Shelly Davis counts down the top hits of 1969 on WRCP Philadelphia | January 1, 1970
Description by contributor John Hendricks:
WRCP overnight personality “Good Guy” Shelly Davis starts the countdown of the top 40 country songs of 1969 just after midnight (and a “Mummers” rendition of “Auld Lang Syne”) from the “Rittenhouse Ranch” (their studios near fashionable Rittenhouse Square in center city). WRCP was Philadelphia’s first city-signal country station from 1967 to 1981.
This tape starts at a couple of minutes past midnight on New Year’s Day (so we’ve missed Auld Lang Syne). Notice the top 40 approach - were this pop music instead of Country, WRCP probably could have competed well against WFIL or WIBG, but this is Country music in the east back in 1970 - not exactly the most popular combination! Still, all the old Top 40 formatics are there including some decent jingles.
Its scoped, and it’s Country, but this is worth listening to for many reasons - it moves right along.

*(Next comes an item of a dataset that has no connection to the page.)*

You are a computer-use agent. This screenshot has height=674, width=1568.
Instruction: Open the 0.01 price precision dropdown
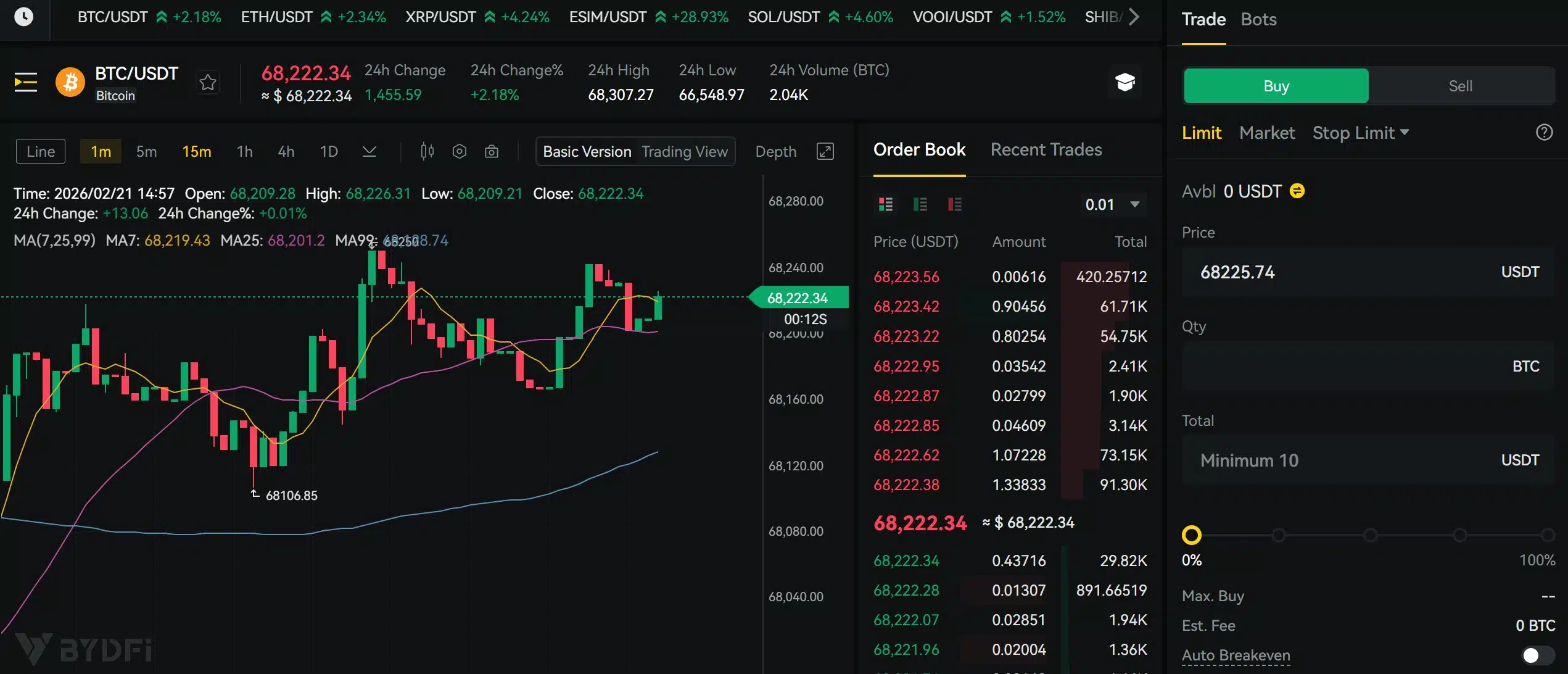click(1112, 204)
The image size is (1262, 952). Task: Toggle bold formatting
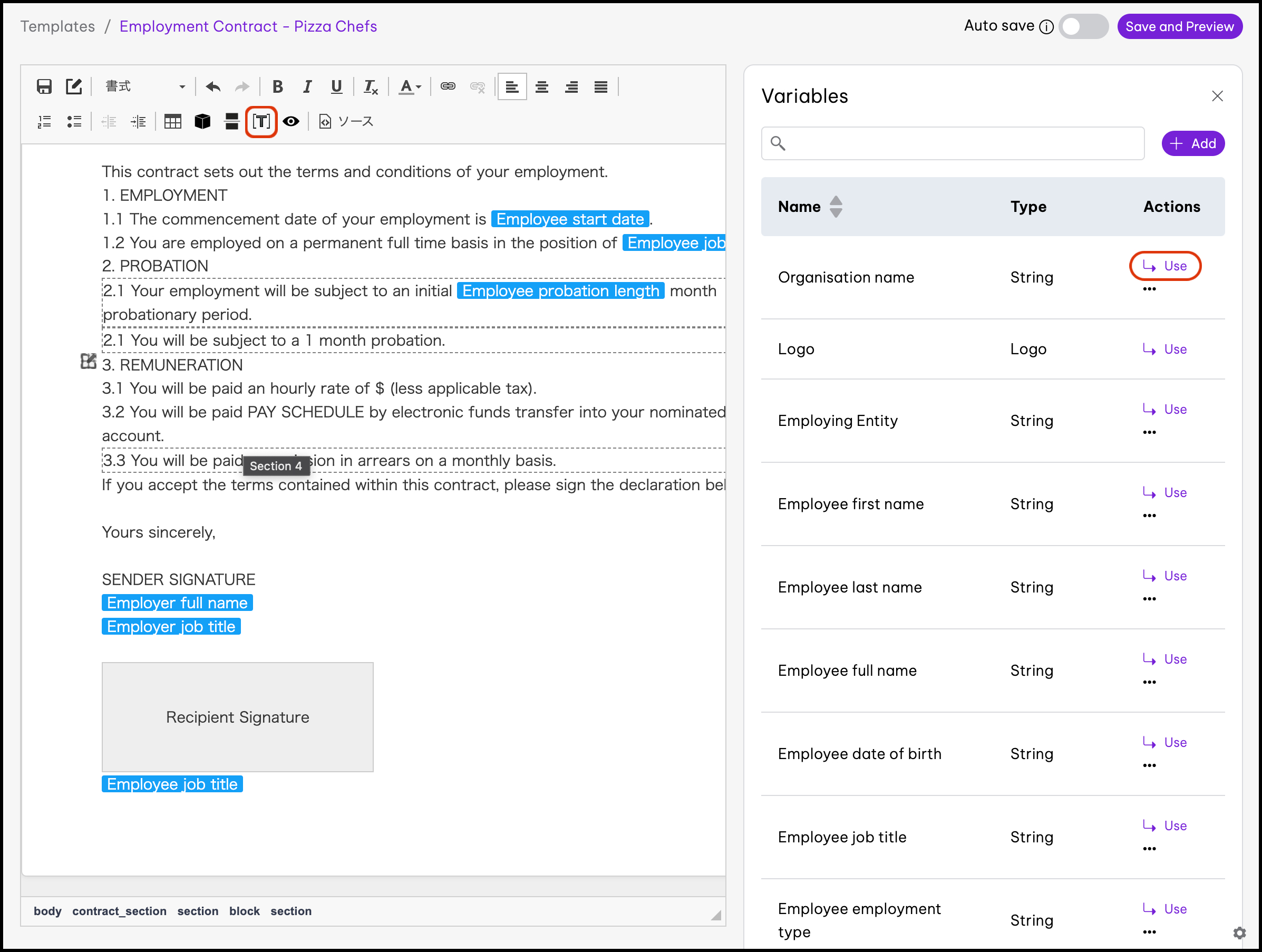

If you know the history of WRCP, we’d sure like you to post your comment below and tell the rest of our listeners… Thanks for sharing your knowledge!


I worked at WRCP just after this period doing weekend shifts. Have fond memories of the studio in a rowhouse in Center City Philadelphia.ould love to hear from other jocks from back then.
GB
This is fascinating for several reasons. Note that because 1540 was an international clear channel, WRCP(AM) was a daytimer, with a directional 50kw. This midnight show (as the legal ID indicates) therefore was only on WRCP-FM 104.5. Imagine the obscurity of a streamlined, modern country music format on FM in a big Eastern city in 1970. The overall sound is almost prototypically that of an East Coast Top 40, with reverb, jingles and a lively but disciplined personality. WFIL-560 and WIBG-990 were slugging it out in CHR and WRCP sounds like a combo of both stations and nearby WCAO-600 in Baltimore, with a dash of WPGC, WABC and WMEX. Some of the jingles heard here were indeed used on WCAO, and this personality sounds very much like specific 1970’s jocks at WCAO & WPGC. In the late 1960’s and early 1970’s several country stations tried what painfully were called ‘countrypolitan’ formats that sounded like this although not usually executed this well.